*** MATERIAL FOR THIS EXERCISE ***
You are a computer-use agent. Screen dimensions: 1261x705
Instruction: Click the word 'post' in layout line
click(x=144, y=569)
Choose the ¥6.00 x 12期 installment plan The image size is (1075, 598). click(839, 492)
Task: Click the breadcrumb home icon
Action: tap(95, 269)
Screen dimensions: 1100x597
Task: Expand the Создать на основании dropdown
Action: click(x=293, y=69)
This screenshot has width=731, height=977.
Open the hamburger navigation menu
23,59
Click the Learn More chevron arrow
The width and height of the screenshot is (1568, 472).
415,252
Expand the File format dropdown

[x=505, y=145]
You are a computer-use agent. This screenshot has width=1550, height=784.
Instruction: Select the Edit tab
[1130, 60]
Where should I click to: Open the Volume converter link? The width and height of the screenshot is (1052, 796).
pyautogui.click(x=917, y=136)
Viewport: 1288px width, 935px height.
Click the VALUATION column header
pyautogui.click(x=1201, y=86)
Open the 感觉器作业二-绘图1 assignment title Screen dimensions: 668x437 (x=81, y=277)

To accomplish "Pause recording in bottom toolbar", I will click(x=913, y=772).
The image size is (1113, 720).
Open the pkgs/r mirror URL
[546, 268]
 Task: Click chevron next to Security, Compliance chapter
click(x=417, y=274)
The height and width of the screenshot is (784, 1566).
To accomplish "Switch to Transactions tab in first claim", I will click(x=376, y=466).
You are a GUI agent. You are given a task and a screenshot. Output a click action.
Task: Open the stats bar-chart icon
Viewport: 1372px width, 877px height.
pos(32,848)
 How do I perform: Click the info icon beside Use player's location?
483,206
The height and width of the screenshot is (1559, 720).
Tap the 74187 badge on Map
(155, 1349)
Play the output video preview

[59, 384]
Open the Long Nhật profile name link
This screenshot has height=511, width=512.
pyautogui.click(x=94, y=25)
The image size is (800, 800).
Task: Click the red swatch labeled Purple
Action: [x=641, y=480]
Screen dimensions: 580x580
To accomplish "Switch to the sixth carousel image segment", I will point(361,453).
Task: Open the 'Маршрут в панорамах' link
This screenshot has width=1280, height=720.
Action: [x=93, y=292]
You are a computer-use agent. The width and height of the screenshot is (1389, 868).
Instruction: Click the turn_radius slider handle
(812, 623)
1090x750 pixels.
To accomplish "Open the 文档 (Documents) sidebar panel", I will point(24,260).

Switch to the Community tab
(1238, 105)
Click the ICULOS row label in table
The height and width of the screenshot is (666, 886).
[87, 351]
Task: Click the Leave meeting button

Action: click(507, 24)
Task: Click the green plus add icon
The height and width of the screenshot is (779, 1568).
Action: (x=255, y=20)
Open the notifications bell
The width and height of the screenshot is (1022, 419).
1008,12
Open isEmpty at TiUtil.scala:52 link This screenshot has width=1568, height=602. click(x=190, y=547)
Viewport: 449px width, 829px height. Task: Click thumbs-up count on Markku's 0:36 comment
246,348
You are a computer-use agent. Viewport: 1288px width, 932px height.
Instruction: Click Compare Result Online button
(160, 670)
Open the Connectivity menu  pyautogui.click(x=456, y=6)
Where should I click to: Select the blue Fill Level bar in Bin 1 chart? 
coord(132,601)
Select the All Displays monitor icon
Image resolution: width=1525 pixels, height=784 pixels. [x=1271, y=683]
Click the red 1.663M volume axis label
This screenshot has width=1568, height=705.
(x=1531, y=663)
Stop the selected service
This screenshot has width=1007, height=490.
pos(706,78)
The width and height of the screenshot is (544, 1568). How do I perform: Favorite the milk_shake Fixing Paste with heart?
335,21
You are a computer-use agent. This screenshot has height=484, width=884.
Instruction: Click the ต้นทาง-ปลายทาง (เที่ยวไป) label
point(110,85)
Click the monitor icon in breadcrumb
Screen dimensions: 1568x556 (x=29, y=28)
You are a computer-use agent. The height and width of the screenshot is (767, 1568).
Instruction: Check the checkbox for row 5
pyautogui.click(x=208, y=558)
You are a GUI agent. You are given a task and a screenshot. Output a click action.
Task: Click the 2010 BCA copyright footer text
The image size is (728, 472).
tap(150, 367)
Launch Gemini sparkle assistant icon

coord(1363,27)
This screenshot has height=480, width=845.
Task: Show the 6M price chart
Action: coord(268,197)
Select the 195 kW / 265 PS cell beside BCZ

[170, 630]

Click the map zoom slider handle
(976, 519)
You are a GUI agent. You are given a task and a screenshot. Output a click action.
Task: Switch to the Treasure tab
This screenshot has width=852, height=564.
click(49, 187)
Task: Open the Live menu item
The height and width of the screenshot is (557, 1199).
*** End of MATERIAL FOR THIS EXERCISE ***
*HOW TO COMPLETE THIS TASK*. After reading the data, retype all of it exactly as it reads.

*RESULT OF THE EXERCISE*.
You are a computer-use agent. Screen dimensions: 1261x705
Instruction: Click the word 'post' in layout line
click(x=144, y=569)
Choose the ¥6.00 x 12期 installment plan The image size is (1075, 598). click(839, 492)
Task: Click the breadcrumb home icon
Action: tap(95, 269)
Screen dimensions: 1100x597
Task: Expand the Создать на основании dropdown
Action: click(x=293, y=69)
This screenshot has width=731, height=977.
Open the hamburger navigation menu
23,59
Click the Learn More chevron arrow
The width and height of the screenshot is (1568, 472).
415,252
Expand the File format dropdown

[x=505, y=145]
You are a computer-use agent. This screenshot has width=1550, height=784.
Instruction: Select the Edit tab
[1130, 60]
Where should I click to: Open the Volume converter link? The width and height of the screenshot is (1052, 796).
pyautogui.click(x=917, y=136)
Viewport: 1288px width, 935px height.
Click the VALUATION column header
pyautogui.click(x=1201, y=86)
Open the 感觉器作业二-绘图1 assignment title Screen dimensions: 668x437 (x=81, y=277)

To accomplish "Pause recording in bottom toolbar", I will click(x=913, y=772).
The image size is (1113, 720).
Open the pkgs/r mirror URL
[546, 268]
 Task: Click chevron next to Security, Compliance chapter
click(x=417, y=274)
The height and width of the screenshot is (784, 1566).
To accomplish "Switch to Transactions tab in first claim", I will click(x=376, y=466).
You are a GUI agent. You are given a task and a screenshot. Output a click action.
Task: Open the stats bar-chart icon
Viewport: 1372px width, 877px height.
pos(32,848)
 How do I perform: Click the info icon beside Use player's location?
483,206
The height and width of the screenshot is (1559, 720).
Tap the 74187 badge on Map
(155, 1349)
Play the output video preview

[59, 384]
Open the Long Nhật profile name link
This screenshot has height=511, width=512.
pyautogui.click(x=94, y=25)
The image size is (800, 800).
Task: Click the red swatch labeled Purple
Action: [x=641, y=480]
Screen dimensions: 580x580
To accomplish "Switch to the sixth carousel image segment", I will point(361,453).
Task: Open the 'Маршрут в панорамах' link
This screenshot has width=1280, height=720.
Action: [x=93, y=292]
You are a computer-use agent. The width and height of the screenshot is (1389, 868).
Instruction: Click the turn_radius slider handle
(812, 623)
1090x750 pixels.
To accomplish "Open the 文档 (Documents) sidebar panel", I will point(24,260).

Switch to the Community tab
(1238, 105)
Click the ICULOS row label in table
The height and width of the screenshot is (666, 886).
[87, 351]
Task: Click the Leave meeting button

Action: click(507, 24)
Task: Click the green plus add icon
The height and width of the screenshot is (779, 1568).
Action: (x=255, y=20)
Open the notifications bell
The width and height of the screenshot is (1022, 419).
1008,12
Open isEmpty at TiUtil.scala:52 link This screenshot has width=1568, height=602. click(x=190, y=547)
Viewport: 449px width, 829px height. Task: Click thumbs-up count on Markku's 0:36 comment
246,348
You are a computer-use agent. Viewport: 1288px width, 932px height.
Instruction: Click Compare Result Online button
(160, 670)
Open the Connectivity menu  pyautogui.click(x=456, y=6)
Where should I click to: Select the blue Fill Level bar in Bin 1 chart? 
coord(132,601)
Select the All Displays monitor icon
Image resolution: width=1525 pixels, height=784 pixels. [x=1271, y=683]
Click the red 1.663M volume axis label
This screenshot has width=1568, height=705.
(x=1531, y=663)
Stop the selected service
This screenshot has width=1007, height=490.
pos(706,78)
The width and height of the screenshot is (544, 1568). How do I perform: Favorite the milk_shake Fixing Paste with heart?
335,21
You are a computer-use agent. This screenshot has height=484, width=884.
Instruction: Click the ต้นทาง-ปลายทาง (เที่ยวไป) label
point(110,85)
Click the monitor icon in breadcrumb
Screen dimensions: 1568x556 (x=29, y=28)
You are a computer-use agent. The height and width of the screenshot is (767, 1568).
Instruction: Check the checkbox for row 5
pyautogui.click(x=208, y=558)
You are a GUI agent. You are given a task and a screenshot. Output a click action.
Task: Click the 2010 BCA copyright footer text
The image size is (728, 472).
tap(150, 367)
Launch Gemini sparkle assistant icon

coord(1363,27)
This screenshot has height=480, width=845.
Task: Show the 6M price chart
Action: coord(268,197)
Select the 195 kW / 265 PS cell beside BCZ

[170, 630]

Click the map zoom slider handle
(976, 519)
You are a GUI agent. You are given a task and a screenshot. Output a click action.
Task: Switch to the Treasure tab
This screenshot has width=852, height=564.
click(49, 187)
Task: Open the Live menu item
The height and width of the screenshot is (557, 1199).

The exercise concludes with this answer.